ENTRIES:
.....

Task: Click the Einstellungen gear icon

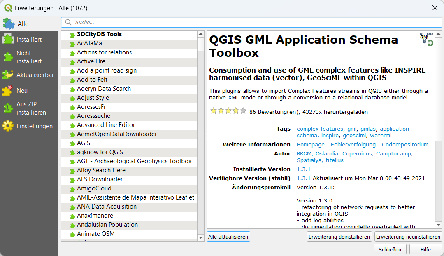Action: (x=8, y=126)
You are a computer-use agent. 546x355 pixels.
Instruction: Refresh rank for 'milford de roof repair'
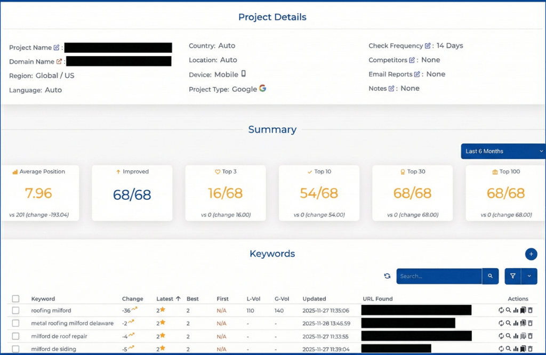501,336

.....

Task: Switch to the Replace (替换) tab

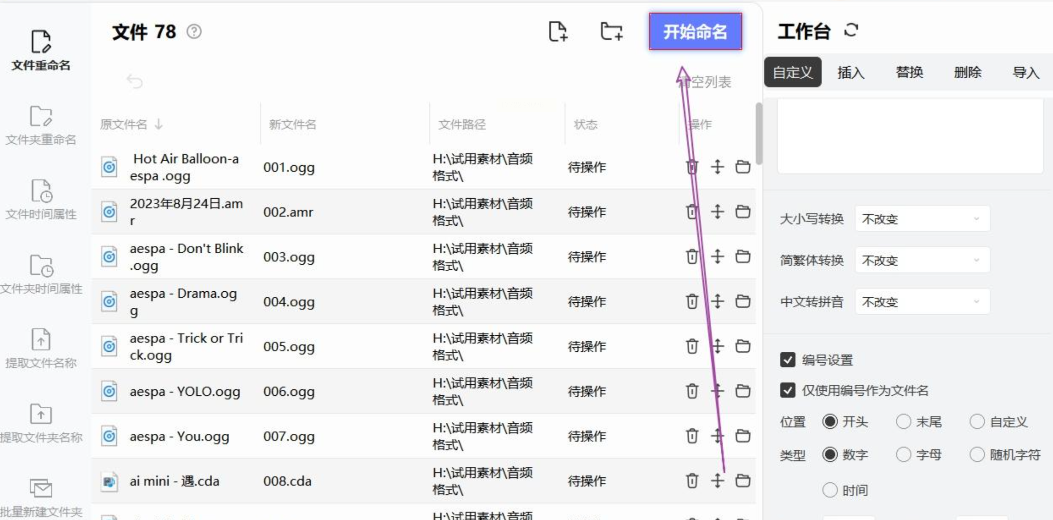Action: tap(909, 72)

.....

WORK INSTRUCTIONS:
List every line of the records above that contains the word "Task".

SOLUTION TO THIS PROBLEM:
Task: Click the Einstellungen gear icon
Task: Switch to the Replace (替换) tab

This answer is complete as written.